- _Work order_
Would you return the lines between the one holding "Instruction: Add a clause with the plus icon" and the one holding "This screenshot has width=1094, height=500.", inclusive, and only those, exactly as they stand in the listing below?

- _Material provided_

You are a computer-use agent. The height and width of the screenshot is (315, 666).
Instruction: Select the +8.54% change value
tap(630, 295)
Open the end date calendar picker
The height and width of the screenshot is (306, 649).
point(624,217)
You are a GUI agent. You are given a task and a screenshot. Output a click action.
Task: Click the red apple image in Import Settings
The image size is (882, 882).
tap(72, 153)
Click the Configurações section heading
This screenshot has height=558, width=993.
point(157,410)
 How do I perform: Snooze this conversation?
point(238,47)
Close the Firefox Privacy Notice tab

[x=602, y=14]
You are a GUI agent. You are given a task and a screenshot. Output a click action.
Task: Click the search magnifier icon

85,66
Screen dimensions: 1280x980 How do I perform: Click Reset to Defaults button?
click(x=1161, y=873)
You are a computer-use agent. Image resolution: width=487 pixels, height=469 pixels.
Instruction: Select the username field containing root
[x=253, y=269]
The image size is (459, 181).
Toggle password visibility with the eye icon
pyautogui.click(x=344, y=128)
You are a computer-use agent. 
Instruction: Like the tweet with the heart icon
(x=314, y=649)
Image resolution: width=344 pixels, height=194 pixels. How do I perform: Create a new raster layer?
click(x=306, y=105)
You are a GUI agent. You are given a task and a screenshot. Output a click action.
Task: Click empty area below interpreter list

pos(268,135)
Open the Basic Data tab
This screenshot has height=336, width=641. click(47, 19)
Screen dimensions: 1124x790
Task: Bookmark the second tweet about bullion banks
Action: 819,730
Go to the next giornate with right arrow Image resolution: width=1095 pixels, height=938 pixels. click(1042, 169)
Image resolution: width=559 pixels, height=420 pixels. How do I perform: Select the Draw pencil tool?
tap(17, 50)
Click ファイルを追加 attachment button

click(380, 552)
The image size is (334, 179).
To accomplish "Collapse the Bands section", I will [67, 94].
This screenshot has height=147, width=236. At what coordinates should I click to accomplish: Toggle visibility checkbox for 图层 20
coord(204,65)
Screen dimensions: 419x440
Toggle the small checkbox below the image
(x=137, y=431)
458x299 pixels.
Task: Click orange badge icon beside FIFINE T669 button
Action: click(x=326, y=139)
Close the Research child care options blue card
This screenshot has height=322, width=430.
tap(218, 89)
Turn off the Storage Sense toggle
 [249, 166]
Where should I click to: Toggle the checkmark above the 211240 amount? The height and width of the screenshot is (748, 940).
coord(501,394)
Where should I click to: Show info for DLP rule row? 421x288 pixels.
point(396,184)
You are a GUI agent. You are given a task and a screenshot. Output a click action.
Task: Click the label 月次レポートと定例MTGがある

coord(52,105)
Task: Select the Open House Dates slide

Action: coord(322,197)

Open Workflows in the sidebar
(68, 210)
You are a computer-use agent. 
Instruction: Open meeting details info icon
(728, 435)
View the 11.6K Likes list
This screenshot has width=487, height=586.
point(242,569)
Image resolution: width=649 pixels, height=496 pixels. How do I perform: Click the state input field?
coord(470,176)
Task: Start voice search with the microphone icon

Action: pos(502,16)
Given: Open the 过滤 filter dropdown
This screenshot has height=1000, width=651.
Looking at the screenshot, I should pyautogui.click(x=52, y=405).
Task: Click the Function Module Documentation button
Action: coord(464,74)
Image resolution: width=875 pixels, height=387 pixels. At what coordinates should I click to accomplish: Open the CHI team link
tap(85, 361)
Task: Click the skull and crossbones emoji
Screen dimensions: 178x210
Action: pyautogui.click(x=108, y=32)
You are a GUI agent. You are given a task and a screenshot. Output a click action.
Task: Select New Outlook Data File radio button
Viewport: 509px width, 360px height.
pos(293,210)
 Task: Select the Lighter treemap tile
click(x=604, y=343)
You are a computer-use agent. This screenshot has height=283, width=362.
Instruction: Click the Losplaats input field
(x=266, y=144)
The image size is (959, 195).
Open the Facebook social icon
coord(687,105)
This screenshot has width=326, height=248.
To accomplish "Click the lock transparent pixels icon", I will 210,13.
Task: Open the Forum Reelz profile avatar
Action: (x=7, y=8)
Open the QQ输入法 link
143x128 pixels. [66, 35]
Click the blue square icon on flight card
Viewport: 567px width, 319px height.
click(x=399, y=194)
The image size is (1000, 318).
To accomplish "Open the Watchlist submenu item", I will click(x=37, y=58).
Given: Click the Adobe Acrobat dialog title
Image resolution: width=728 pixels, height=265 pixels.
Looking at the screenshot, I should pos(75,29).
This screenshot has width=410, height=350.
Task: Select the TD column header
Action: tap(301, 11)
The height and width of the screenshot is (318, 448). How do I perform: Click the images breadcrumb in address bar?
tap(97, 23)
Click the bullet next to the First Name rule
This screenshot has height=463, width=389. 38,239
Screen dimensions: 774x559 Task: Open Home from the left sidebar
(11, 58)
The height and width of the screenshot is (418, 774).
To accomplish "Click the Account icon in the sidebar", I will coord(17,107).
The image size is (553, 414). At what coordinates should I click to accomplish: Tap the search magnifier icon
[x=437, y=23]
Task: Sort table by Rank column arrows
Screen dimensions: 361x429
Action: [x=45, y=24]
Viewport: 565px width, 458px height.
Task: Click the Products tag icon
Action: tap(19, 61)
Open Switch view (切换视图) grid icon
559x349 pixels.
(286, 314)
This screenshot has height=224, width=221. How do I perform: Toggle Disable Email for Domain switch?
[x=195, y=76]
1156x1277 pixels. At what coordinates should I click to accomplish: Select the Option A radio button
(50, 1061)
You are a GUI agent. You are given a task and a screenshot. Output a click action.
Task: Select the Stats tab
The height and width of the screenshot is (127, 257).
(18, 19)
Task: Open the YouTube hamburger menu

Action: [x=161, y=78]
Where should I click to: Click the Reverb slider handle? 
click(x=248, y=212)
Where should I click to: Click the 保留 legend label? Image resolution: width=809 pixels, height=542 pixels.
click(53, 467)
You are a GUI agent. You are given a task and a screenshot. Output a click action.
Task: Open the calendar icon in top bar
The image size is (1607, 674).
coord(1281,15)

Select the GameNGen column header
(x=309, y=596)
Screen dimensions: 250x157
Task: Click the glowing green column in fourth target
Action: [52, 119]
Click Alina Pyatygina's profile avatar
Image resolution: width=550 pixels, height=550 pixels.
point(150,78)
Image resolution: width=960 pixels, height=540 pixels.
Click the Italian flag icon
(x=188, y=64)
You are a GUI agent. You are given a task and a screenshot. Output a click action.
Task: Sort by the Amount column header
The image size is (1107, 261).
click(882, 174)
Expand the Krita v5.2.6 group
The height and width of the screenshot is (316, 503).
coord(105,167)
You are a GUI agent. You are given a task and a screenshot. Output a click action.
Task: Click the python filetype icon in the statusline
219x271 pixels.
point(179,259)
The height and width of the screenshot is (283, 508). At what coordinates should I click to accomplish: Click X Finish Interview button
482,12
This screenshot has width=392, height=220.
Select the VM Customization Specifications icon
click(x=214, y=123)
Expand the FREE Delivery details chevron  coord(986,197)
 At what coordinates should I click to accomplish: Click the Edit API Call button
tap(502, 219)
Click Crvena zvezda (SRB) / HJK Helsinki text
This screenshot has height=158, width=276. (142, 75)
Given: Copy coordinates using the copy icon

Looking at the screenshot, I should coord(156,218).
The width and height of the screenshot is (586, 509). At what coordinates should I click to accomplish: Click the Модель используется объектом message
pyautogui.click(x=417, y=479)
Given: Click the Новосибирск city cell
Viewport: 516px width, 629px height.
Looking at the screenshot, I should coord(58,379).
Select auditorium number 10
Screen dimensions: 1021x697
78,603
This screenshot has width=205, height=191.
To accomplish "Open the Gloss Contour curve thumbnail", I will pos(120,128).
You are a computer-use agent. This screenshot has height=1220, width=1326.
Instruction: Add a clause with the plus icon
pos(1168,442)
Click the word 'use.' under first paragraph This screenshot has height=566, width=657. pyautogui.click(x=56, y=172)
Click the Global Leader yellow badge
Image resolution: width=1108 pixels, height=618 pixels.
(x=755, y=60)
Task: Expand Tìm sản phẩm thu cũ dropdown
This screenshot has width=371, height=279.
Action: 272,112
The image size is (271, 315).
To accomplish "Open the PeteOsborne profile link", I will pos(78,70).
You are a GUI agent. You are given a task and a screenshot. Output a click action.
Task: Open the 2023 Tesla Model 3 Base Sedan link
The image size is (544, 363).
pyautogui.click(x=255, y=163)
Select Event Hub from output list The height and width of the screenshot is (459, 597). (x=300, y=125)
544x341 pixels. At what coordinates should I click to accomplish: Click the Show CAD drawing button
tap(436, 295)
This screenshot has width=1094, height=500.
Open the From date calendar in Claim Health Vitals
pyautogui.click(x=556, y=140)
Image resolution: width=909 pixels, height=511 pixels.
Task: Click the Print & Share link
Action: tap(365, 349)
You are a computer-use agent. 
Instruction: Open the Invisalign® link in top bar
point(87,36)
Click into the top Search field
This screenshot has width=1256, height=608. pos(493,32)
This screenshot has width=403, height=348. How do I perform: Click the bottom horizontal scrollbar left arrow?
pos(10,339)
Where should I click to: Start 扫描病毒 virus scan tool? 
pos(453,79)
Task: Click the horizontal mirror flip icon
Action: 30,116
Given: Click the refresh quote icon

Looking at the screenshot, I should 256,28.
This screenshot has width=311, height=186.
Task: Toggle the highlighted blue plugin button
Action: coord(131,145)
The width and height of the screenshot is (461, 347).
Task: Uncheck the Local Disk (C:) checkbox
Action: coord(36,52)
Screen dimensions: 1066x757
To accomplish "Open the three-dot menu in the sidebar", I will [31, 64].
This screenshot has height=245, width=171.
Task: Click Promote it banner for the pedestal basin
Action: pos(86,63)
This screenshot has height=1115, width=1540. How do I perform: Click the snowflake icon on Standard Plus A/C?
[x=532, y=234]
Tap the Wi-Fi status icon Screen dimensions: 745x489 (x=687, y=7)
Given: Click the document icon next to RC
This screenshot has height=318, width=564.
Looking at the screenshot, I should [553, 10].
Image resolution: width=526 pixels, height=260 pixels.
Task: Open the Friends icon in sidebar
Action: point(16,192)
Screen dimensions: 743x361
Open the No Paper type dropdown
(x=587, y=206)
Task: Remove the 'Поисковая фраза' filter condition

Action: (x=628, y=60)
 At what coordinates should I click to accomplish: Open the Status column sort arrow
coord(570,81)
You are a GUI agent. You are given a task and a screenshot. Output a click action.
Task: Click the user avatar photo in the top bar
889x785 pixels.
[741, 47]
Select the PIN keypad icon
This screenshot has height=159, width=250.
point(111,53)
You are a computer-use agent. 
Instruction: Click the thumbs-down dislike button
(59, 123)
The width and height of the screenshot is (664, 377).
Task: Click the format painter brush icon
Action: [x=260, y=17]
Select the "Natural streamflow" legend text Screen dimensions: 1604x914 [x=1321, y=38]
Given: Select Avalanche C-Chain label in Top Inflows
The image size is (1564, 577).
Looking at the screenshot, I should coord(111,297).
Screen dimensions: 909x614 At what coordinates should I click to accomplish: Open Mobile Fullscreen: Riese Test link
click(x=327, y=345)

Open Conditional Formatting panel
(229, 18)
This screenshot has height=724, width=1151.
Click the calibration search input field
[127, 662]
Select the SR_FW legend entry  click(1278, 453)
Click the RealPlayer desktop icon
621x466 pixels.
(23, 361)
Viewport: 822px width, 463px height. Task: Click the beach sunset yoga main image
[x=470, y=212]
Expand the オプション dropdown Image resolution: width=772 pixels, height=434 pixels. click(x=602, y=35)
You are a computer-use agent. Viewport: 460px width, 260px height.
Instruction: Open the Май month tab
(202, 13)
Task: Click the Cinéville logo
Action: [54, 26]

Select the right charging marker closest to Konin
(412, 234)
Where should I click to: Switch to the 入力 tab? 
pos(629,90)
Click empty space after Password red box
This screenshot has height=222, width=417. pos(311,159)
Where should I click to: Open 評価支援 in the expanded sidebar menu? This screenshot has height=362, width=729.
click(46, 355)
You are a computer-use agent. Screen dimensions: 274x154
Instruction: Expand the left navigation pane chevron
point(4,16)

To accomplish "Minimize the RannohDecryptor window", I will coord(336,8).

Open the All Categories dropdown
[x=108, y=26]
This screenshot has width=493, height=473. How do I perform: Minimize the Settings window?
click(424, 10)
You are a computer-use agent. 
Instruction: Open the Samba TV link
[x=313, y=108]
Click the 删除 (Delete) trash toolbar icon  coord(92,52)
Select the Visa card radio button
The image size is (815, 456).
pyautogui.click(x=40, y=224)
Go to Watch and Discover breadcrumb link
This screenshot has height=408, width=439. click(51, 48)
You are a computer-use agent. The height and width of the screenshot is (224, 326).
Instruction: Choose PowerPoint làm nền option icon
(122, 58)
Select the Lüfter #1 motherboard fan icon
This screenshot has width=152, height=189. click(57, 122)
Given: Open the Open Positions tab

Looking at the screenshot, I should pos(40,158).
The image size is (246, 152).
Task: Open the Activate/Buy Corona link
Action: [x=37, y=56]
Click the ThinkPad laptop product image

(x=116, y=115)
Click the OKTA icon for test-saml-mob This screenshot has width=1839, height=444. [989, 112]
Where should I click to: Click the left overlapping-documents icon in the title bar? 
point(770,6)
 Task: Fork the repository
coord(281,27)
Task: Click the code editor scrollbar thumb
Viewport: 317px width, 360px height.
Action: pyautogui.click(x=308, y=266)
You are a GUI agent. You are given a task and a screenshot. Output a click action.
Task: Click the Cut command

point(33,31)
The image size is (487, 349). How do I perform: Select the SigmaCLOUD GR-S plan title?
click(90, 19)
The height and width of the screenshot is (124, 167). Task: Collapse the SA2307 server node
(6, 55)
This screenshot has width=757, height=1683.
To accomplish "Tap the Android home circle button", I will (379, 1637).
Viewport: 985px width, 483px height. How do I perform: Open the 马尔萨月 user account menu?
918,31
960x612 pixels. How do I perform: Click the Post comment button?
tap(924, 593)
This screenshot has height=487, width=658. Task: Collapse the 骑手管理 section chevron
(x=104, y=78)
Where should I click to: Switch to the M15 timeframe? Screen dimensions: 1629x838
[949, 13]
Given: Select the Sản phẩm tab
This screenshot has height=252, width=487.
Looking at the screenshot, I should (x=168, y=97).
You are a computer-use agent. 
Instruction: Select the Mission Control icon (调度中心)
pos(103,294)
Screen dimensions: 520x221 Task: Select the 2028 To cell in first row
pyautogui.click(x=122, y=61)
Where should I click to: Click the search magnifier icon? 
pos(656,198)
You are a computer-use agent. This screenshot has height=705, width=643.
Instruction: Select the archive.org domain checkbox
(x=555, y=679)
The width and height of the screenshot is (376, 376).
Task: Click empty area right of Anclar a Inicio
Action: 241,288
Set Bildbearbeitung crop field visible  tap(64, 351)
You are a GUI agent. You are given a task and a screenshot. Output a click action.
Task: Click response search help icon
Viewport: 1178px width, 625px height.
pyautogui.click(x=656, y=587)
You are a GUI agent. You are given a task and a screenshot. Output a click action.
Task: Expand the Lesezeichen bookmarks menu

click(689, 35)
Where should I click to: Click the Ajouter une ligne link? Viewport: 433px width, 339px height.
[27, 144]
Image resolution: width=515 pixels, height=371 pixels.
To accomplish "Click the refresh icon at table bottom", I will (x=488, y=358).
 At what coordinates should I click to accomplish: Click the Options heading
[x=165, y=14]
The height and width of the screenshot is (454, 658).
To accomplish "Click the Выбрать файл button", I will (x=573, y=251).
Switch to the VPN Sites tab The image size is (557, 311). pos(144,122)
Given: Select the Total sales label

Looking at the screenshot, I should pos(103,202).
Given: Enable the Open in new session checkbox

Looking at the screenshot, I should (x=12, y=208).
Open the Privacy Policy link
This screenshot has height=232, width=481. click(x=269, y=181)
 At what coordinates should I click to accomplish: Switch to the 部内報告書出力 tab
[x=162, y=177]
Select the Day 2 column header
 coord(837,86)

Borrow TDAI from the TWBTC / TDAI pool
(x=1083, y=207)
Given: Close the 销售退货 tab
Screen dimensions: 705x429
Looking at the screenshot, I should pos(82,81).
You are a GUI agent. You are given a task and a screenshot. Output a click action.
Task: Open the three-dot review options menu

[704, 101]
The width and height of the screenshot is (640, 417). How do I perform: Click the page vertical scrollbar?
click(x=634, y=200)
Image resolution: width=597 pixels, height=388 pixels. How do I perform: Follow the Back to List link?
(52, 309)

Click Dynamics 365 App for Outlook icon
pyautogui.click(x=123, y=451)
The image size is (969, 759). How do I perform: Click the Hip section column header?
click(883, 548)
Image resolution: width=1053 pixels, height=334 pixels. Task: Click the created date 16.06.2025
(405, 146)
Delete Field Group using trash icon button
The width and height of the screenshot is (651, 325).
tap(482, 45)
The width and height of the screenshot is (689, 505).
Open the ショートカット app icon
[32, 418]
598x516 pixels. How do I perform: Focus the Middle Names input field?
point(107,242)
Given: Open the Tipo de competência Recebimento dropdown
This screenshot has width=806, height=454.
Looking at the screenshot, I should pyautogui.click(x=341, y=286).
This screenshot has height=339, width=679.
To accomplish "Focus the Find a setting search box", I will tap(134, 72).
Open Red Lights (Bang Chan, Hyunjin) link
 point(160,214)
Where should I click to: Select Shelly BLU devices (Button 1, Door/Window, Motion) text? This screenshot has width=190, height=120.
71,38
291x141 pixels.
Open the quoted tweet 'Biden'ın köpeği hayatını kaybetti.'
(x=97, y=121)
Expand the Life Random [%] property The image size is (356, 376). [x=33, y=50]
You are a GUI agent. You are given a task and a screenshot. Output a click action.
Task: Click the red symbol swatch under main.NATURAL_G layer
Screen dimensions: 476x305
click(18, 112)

- _Output for this exercise_
Instruction: Add a clause with the plus icon
pos(1168,442)
Click the word 'use.' under first paragraph This screenshot has height=566, width=657. pyautogui.click(x=56, y=172)
Click the Global Leader yellow badge
Image resolution: width=1108 pixels, height=618 pixels.
(x=755, y=60)
Task: Expand Tìm sản phẩm thu cũ dropdown
This screenshot has width=371, height=279.
Action: 272,112
The image size is (271, 315).
To accomplish "Open the PeteOsborne profile link", I will pos(78,70).
You are a GUI agent. You are given a task and a screenshot. Output a click action.
Task: Open the 2023 Tesla Model 3 Base Sedan link
The image size is (544, 363).
pyautogui.click(x=255, y=163)
Select Event Hub from output list The height and width of the screenshot is (459, 597). (x=300, y=125)
544x341 pixels. At what coordinates should I click to accomplish: Click the Show CAD drawing button
tap(436, 295)
This screenshot has width=1094, height=500.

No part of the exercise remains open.